I'm reasonably sure that Rob Epstein's "The Times of Harvey Milk," which won the 1984 Academy Award for best documentary, was the first film of any significance I saw on a more or less big screen. And that was in Colorado, appropriate since the film premiered at the Telluride Film Festival.
And despite an odd work schedule complicated by excessive volunteerism I managed to watch somewhere in Iowa with friends the 1985 NBC TV AIDS-themed movie "An Early Frost," which broke a lot of ground for later actual and fictional coverage of the AIDS pandemic.
But the VHS version of "Common Threads: Stories from the Quilt," an 1989 HBO documentary that tells the story of the NAMES Project AIDS Memorial Quilt, was the first film purchased --- and I had to drag the television out of the closet where it had rested for a couple of years (then, as now, I wasn't watching) and buy a VHS player in order to watch it.

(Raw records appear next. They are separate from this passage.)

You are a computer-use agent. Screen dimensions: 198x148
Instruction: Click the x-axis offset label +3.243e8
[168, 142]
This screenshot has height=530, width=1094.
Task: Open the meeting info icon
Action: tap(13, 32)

The names of people I had known were starting to appear on Quilt panels about then, which was the reason for buying it. It was an amazing film then --- and still is, narrated by Dustin Hoffman with music by Bobby McFerrin. That's another DVD to buy, although the VHS version still is in a box around here somewhere.
"Before Stonewall" (1984) remains the best chronicle out there of the LGBT rights movement up to the 1999 Stonewall Riots, generally seen as the turning point in all of this, and "After Stonewall," the best account of the 30 years of activisim, including the AIDS cruicible, that followed.
"For the Bible Tells Me So," which premiered in 2007, is the latest documentary I actually bought (with rights) --- a couple of years ago when we decided to air it for anyone interested in seeing it at St. Andrew's. It's still the best easily accessible exploration of the relationship between Christianity and the LGBT community out there, offering as it does some hope both to gay people who for one reason or another want to identify as Christian and to straight Christians interested in aspiring to the ideals of that guy who is their namesake.
So that's my trek down movie memory lane so far as documentaries are concerned, and it's still a good basic list of films to see for anyone interested. I'll get around to fiction another time.